- Nagbari Union Location of Nagbari Union in Bangladesh
- Coordinates: 24°20′33″N 90°02′48″E﻿ / ﻿24.342417°N 90.046719°E
- Country: Bangladesh
- Division: Dhaka Division
- District: Tangail District
- Upazila: Kalihati Upazila
- Established on: 1984

Government
- • Type: Union Council
- • Chairman: Maksudur Rahman Siddiqui Milton (Bangladesh Awami League)

Area
- • Total: 25.13 km^{2} (9.70 sq mi)
- Elevation: 16 m (52 ft)

Population (2011)
- • Total: 31,294
- • Density: 1,245/km^{2} (3,225/sq mi)
- Time zone: UTC+6 (BST)
- Postal code: 1972
- Website: Official Website of Nagbari Union

= Nagbari Union =

Nagbari Union (নাগবাড়ী ইউনিয়ন) is a union of Kalihati Upazila, Tangail District, Bangladesh.
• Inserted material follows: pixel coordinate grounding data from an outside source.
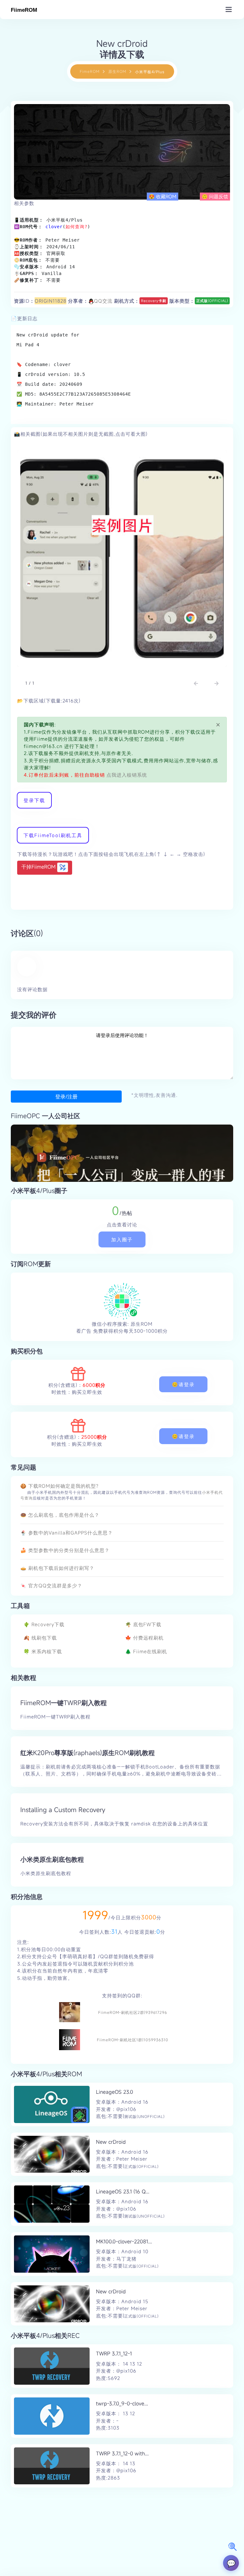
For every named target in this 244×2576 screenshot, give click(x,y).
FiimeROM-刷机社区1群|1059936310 (132, 2039)
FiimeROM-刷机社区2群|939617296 (132, 2012)
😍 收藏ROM (162, 196)
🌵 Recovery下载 (44, 1624)
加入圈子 (122, 1239)
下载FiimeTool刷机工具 (53, 835)
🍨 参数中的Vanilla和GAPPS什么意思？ (66, 1532)
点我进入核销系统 (126, 775)
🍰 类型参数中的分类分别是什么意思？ (65, 1550)
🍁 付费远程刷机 (144, 1637)
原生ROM (117, 71)
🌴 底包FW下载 (143, 1624)
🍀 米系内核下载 (43, 1651)
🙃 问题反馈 (215, 196)
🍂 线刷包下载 (40, 1637)
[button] (196, 683)
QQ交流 (103, 301)
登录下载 (34, 800)
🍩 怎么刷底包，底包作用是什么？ (59, 1515)
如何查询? (76, 226)
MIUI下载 (122, 175)
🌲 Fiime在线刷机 (146, 1651)
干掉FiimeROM (39, 866)
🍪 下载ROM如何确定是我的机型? (59, 1486)
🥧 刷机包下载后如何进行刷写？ (57, 1568)
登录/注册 (66, 1096)
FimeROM (89, 71)
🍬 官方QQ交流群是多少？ (51, 1585)
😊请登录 (183, 1384)
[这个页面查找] (232, 2546)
It is situated 22 km north of Tangail on the bank of the Bangshai River.

==Demographics==
According to Population Census 2011 performed by Bangladesh Bureau of Statistics, The total population of Nagbari union is 31294. There are 7866 households in total.

==Education==
The literacy rate of Nagbari Union is 39.6% (Male-43.7%, Female-35.9%).